→ Description of the task
Below is a listing; repeat exactly the lines from the one containing "[Link to LinkedIn] (654, 8)" to the one containing "[Compartir por correo] (147, 2020)", both included.
*** Materials provided Section Begins ***
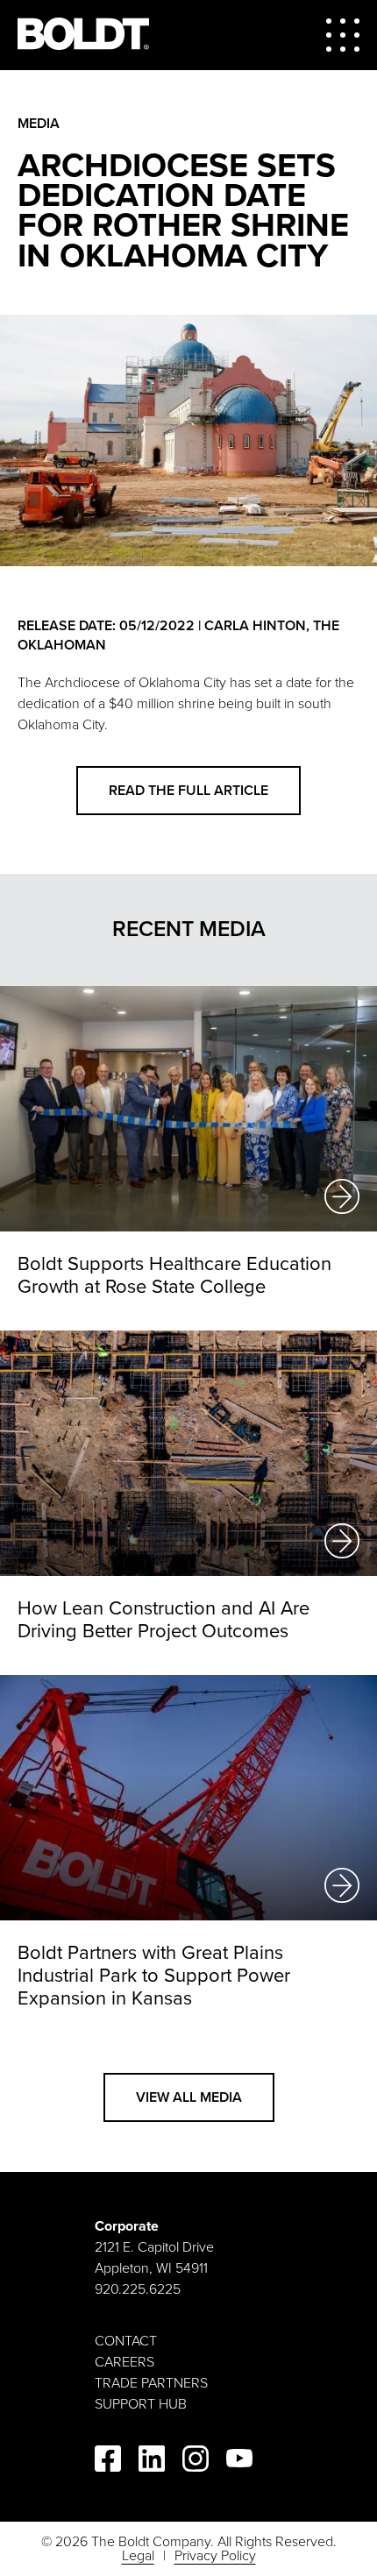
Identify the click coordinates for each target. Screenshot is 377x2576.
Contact (126, 2341)
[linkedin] (152, 2461)
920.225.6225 (138, 2289)
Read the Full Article (188, 790)
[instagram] (195, 2461)
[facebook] (108, 2461)
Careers (124, 2362)
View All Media (189, 2097)
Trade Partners (151, 2383)
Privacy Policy (215, 2556)
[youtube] (239, 2461)
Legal (138, 2556)
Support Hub (141, 2404)
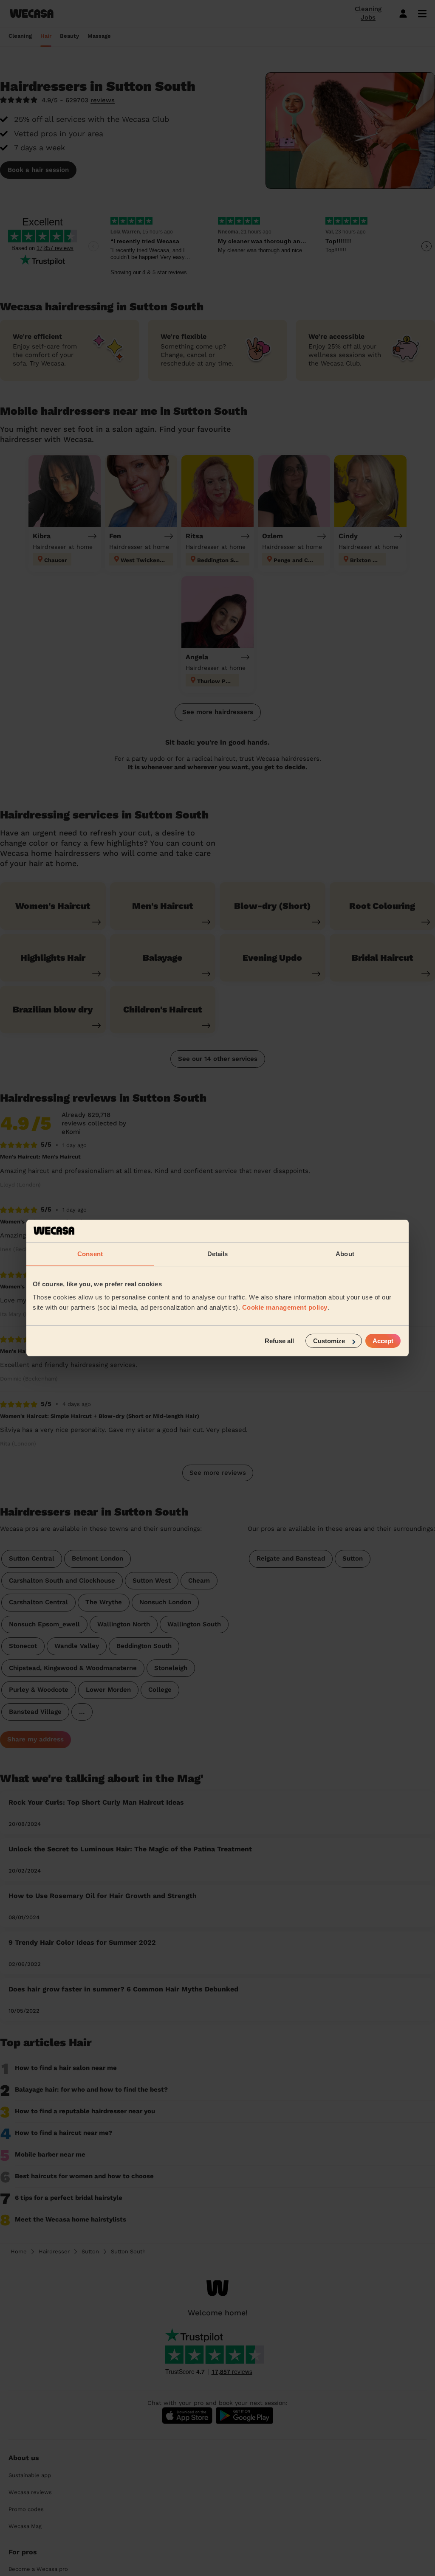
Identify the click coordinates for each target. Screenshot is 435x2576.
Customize (329, 1340)
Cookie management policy (285, 1307)
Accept (383, 1340)
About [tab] (345, 1253)
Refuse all (279, 1340)
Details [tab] (217, 1253)
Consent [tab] (90, 1253)
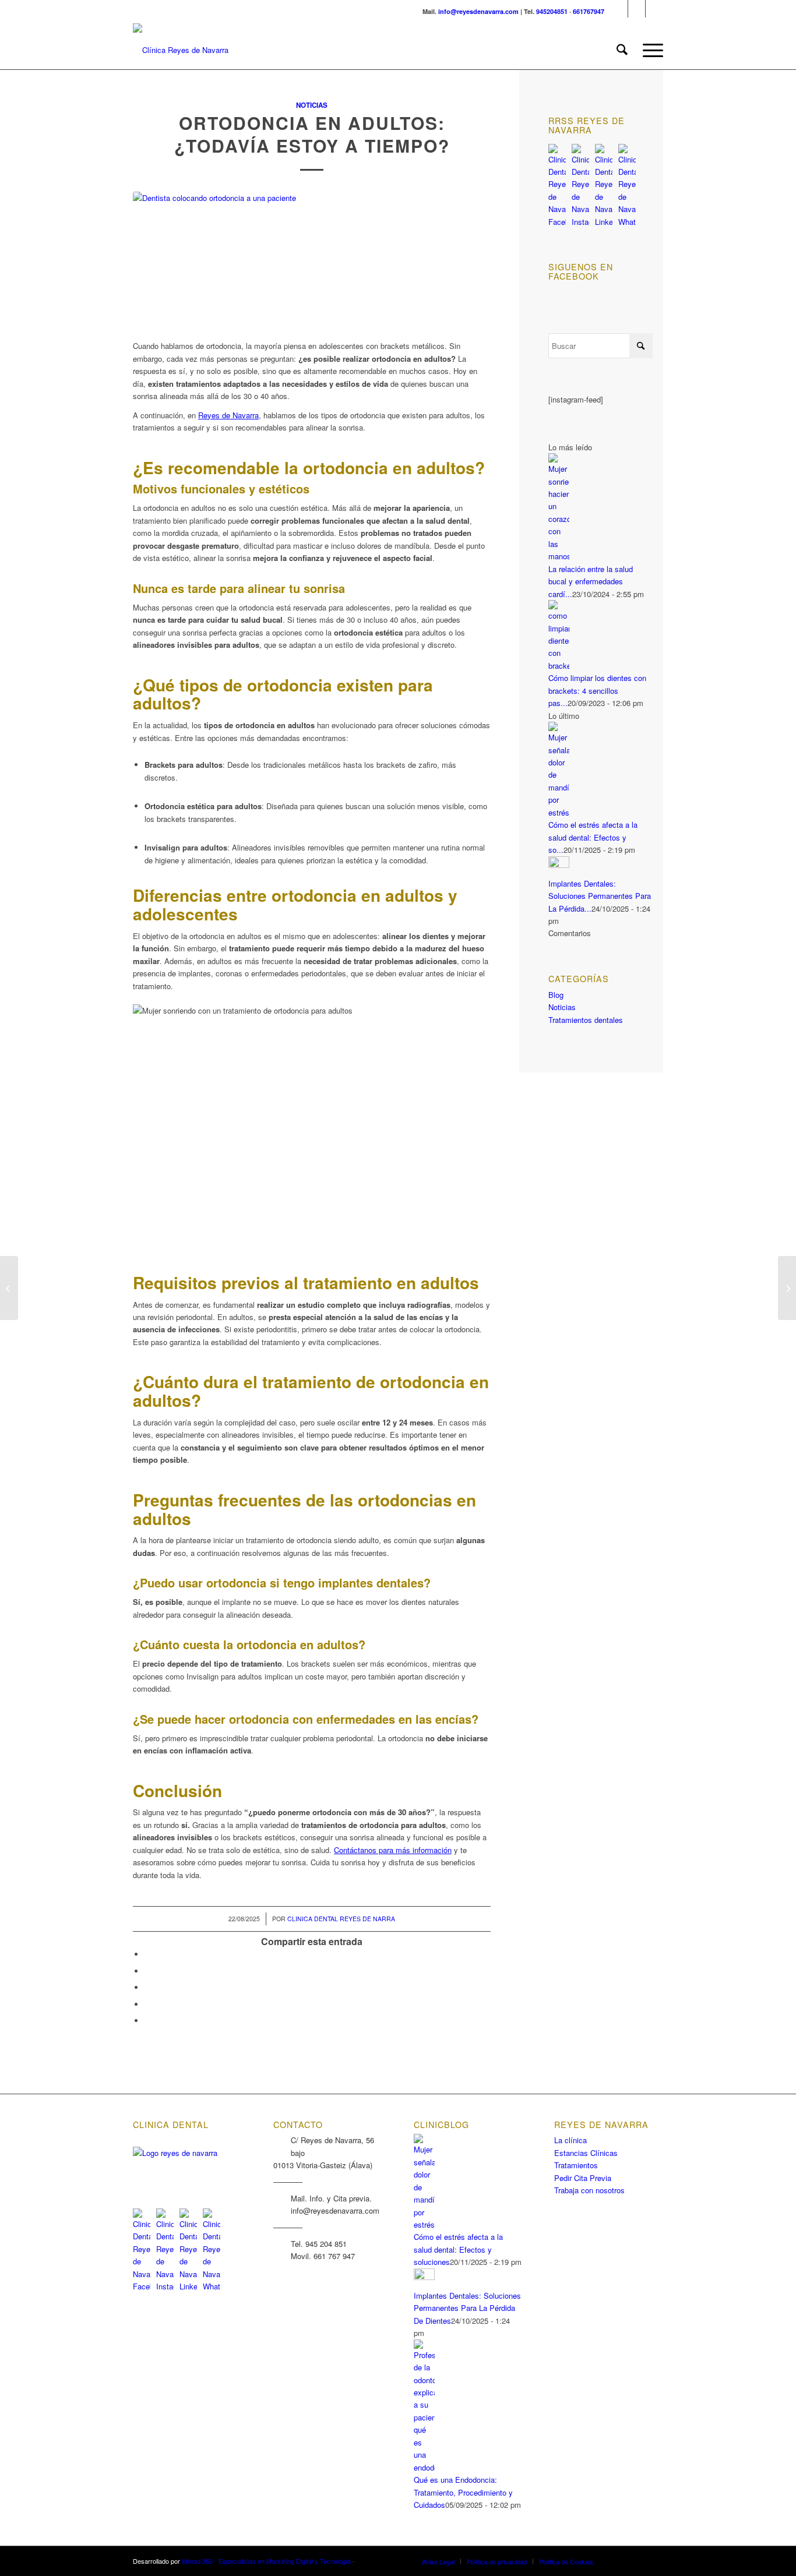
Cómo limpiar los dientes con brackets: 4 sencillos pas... (597, 690)
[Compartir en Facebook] (147, 1954)
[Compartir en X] (147, 1971)
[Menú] (649, 49)
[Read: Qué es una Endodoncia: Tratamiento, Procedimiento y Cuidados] (424, 2467)
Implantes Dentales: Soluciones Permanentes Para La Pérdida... (599, 896)
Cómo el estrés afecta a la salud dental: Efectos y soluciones (458, 2249)
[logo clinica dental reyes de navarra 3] (180, 49)
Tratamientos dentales (585, 1019)
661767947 (588, 11)
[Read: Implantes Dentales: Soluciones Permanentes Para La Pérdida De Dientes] (558, 864)
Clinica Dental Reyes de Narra (341, 1918)
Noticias (311, 105)
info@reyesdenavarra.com (478, 11)
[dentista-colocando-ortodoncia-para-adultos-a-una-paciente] (312, 259)
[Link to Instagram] (636, 8)
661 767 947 (334, 2255)
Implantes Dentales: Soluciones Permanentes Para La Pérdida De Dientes (467, 2308)
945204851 (552, 11)
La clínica (570, 2140)
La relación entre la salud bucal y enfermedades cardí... (590, 581)
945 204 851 (326, 2243)
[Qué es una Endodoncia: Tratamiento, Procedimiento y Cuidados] (787, 1288)
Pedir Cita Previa (582, 2177)
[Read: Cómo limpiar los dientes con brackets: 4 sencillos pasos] (558, 665)
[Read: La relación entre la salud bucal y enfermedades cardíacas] (558, 556)
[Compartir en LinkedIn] (147, 2004)
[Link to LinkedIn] (654, 8)
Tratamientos (576, 2165)
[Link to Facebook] (619, 8)
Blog (555, 994)
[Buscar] (622, 49)
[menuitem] (622, 49)
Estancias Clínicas (586, 2152)
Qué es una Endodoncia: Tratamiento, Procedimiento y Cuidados (463, 2492)
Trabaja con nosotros (589, 2190)
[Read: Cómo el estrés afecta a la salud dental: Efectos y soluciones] (558, 812)
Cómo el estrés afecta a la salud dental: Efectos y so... (592, 837)
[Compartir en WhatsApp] (147, 1987)
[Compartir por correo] (147, 2020)
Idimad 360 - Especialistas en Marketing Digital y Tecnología (266, 2561)
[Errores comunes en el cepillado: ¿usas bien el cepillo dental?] (9, 1288)
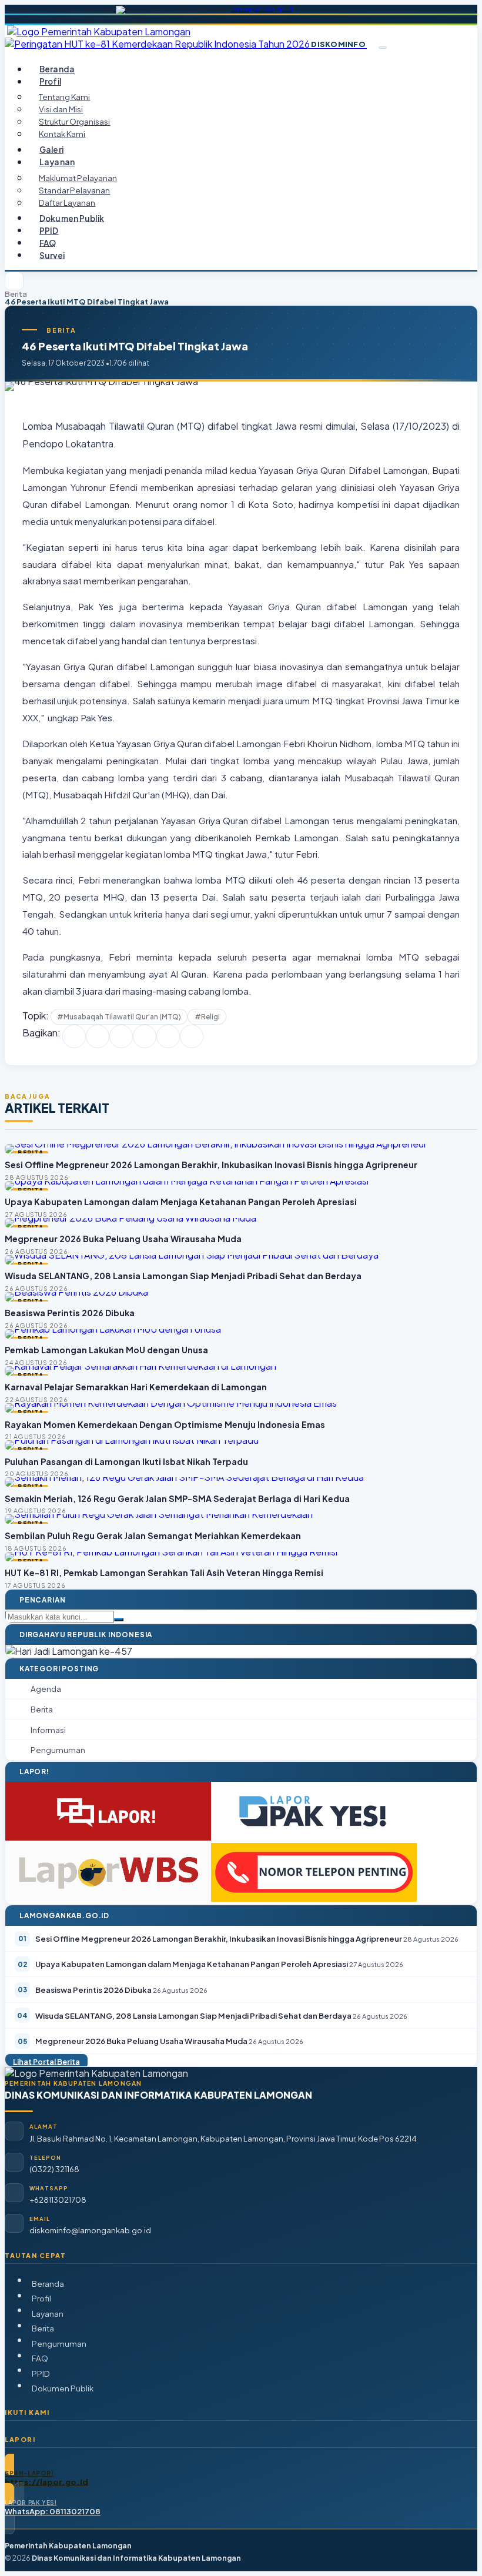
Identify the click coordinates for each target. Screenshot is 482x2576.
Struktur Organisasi (74, 121)
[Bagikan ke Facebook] (74, 1036)
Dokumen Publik (71, 218)
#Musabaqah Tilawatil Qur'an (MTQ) (119, 1016)
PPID (49, 230)
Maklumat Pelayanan (78, 178)
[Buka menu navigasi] (383, 47)
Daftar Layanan (67, 203)
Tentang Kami (64, 97)
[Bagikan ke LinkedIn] (144, 1036)
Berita (16, 294)
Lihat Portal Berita (46, 2061)
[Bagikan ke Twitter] (97, 1036)
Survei (52, 255)
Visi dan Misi (61, 109)
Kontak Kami (62, 134)
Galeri (51, 150)
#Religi (207, 1016)
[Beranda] (14, 281)
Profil (41, 2298)
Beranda (57, 69)
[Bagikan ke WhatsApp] (121, 1036)
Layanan (47, 2314)
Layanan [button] (57, 162)
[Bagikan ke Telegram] (168, 1036)
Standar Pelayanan (74, 190)
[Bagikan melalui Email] (191, 1036)
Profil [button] (50, 81)
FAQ (47, 242)
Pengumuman (59, 2343)
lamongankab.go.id (262, 9)
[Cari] (118, 1619)
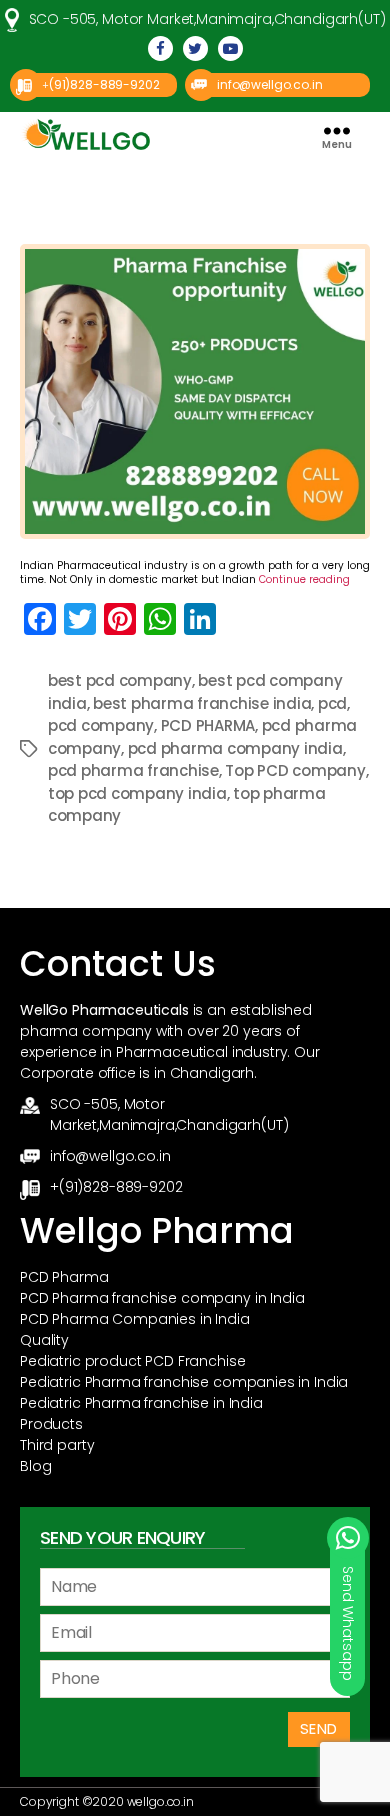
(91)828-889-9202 (104, 84)
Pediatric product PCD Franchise (132, 1361)
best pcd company (120, 680)
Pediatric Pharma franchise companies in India (184, 1382)
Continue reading (304, 579)
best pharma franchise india (202, 703)
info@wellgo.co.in (269, 84)
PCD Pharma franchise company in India (162, 1298)
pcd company (101, 725)
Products (51, 1424)
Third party (57, 1445)
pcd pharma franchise (133, 770)
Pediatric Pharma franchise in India (141, 1403)
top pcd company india (137, 793)
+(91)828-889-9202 (116, 1187)
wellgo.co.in (160, 1801)
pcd (332, 703)
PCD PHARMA (208, 725)
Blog (35, 1466)
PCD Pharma (64, 1277)
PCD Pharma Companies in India (135, 1319)
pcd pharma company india (235, 748)
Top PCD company (295, 770)
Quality (44, 1340)
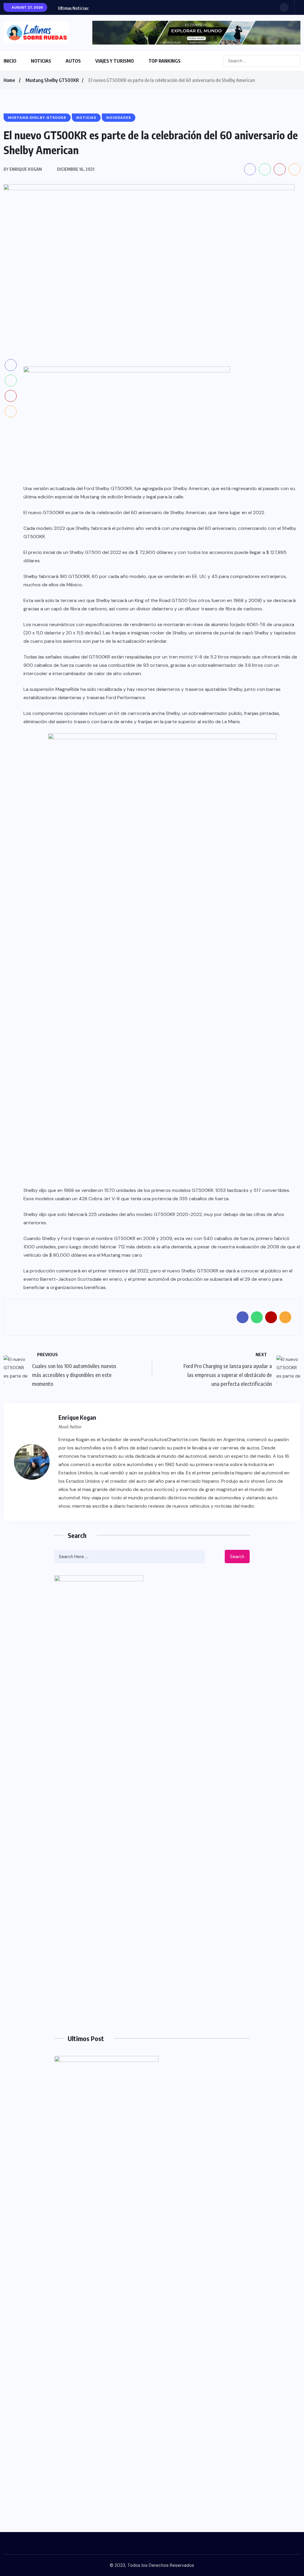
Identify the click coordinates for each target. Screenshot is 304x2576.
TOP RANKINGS (164, 61)
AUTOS (73, 61)
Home (9, 80)
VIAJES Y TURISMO (114, 61)
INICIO (10, 61)
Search (237, 1557)
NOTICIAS (41, 61)
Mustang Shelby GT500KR (52, 80)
*** Materials provided Section Ends ***
→ Answer area
[Link to LinkedIn] (654, 8)
Tratamientos (576, 2165)
[Link to Facebook] (619, 8)
Blog (555, 994)
[Buscar] (622, 49)
[menuitem] (622, 49)
Estancias Clínicas (586, 2152)
Qué es una Endodoncia: Tratamiento, Procedimiento y Cuidados (463, 2492)
Trabaja con nosotros (589, 2190)
[Read: Cómo el estrés afecta a la salud dental: Efectos y soluciones] (558, 812)
Cómo el estrés afecta a la salud dental: Efectos y so... (592, 837)
[Compartir en WhatsApp] (147, 1987)
[Compartir por correo] (147, 2020)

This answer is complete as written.